Presentation: Andrew Hopkins
The future of drug design? What can computational chemistry contribute to drug innovation

University of Dundee, UK

The pharmaceutical industry has witnessed a decline of $593 billion (65%) of it market capitalization over the past 8 years. With further falls in revenues expected as the patents on many key blockbuster drugs expire over the next few years, the industry’s response has been cost cutting, job losses and move towards biological therapeutics. Given the financial environment how can computational chemistry and chemoinformatics contribute to innovation where efficiency and effectiveness are of increasing importance. We will open the conference with a lecture that will explore the scientific challenges facing computational chemistry and the opportunities presented by recent advances. In particular we will focus on how computational approaches can work in tandem with experimental methods to impact on improving the efficiency and effectiveness of drug discovery.

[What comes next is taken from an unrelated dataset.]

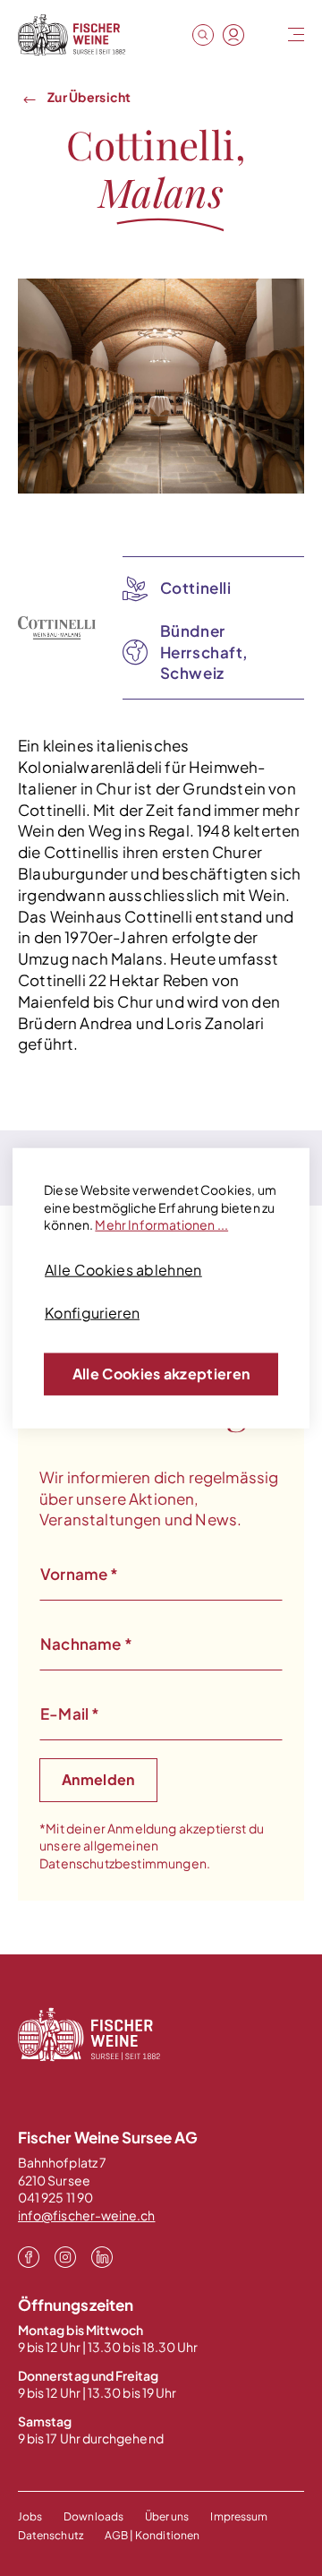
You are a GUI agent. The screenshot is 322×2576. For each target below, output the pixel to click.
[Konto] (233, 35)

Presentation: Graeme Milligan

University of Glasgow, UK


Presentation: John Mitchell
Computational Prediction of Aqueous Solubility

University of St. Andrews, UK [Slides]

This talk will discuss both empirical informatics methods, such as QSPR and machine learning, and also physics-based theoretical approaches involving quantum chemistry, thermodynamic cycles and molecular simulation. The presentation will contrast the two kinds of approach, discussing the strengths and weaknesses of each, and their different areas of applicability. Also included is a discussion of how successful current methods really are.

Presentation: Ben Tehan
SBDD and Biophysical Screening for GPCRs

Heptares Therapeutics, UK [Slides]

G protein-coupled receptors (GPCRs) constitute a significant part of the pharmaceutical industry portfolio, unfortunately GPCRs as a target class are notoriously difficult to prosecute. The fact they are membrane bound combined with their conformational flexibility, heterogeneity and instability in detergents makes them particularly hard to crystallize and limits their use in screening applications. Also as there are currently very few crystal structures of GPCRs it limits the in-silico techniques and reliability of these techniques that can be carried out.

We here at Heptares have developed a proprietary technology that expedites the study of GPCRs by dramatically stabilizing these important receptors outside of the cell membrane. This proprietary technology enables us to make purified, stabilized and functional GPCRs known as StaRs or Stabilized Receptors.

The StaR construction technology, their uses and a case study will be presented demonstrating their applicability in both biophysical screening applications and in-silico design.

Presentation: Malcolm Walkinshaw , Douglas Houston, Kun-Yi Hsin, Wissam Mehio, Steven R. Shave, Paul Taylor
Finding and Filling Allosteric Pockets

University of Edinburgh, UK

We have developed a set of computational tools and procedures that aid ligand discovery. Our binding site identification algorithm (STP) uses surface atom properties to identify additional ligand binding sites or allosteric pockets. The central relational database EDULISS holds structural, physicochemical and pharmacophoric properties of over 5 million commercially available compounds, and its versatile web interface (available at, allows easy web access.

In addition to routine compound selection we can select compounds on the basis of a geometrical distribution of atom or group types. Additional shape and distance descriptors are held in pre-calculated bit strings which permit fast and efficient searching and our efficient shape similarity program (UFSRAT: Ultrafast Searching with Atom Types) has been integrated within the database system. Our docking and mining program (LIDAEUS) uses a multiconformer version of the database and with an efficient parallelized implementation can dock and rank 5M compounds in under 10 hours. Examples of the use of these programs in various ligand discovery projects will be presented.